REQUIRED TASK: Reproduce the items below word for word, from the line containing "Task: Open the Developers menu in navigation" through the line containing "Image resolution: width=910", including both of those lines.

DATA IN THIS EXERCISE:
##########

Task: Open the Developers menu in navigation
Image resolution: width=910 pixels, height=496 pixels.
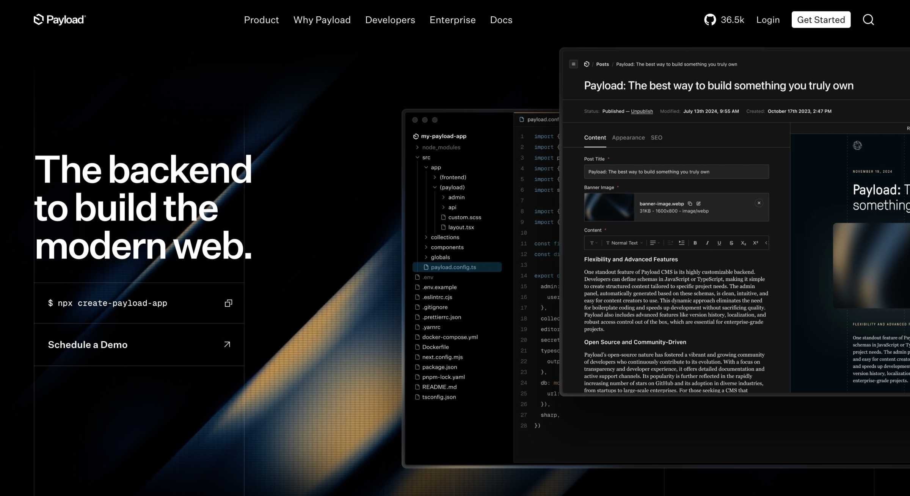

##########

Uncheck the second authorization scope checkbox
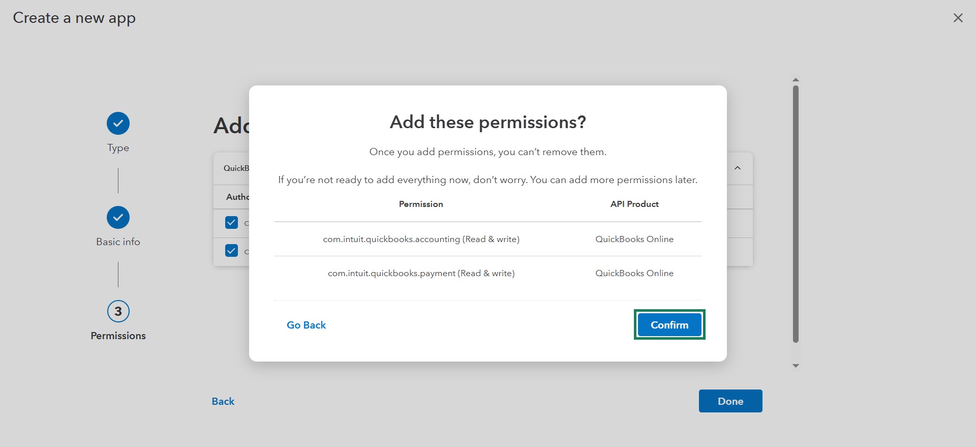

##########

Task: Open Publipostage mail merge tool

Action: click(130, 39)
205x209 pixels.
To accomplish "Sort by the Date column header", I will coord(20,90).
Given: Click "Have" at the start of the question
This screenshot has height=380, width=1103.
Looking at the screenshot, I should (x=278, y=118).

##########

COMPLETE ANSWER:
Task: Open the Developers menu in navigation
Image resolution: width=910 pixels, height=496 pixels.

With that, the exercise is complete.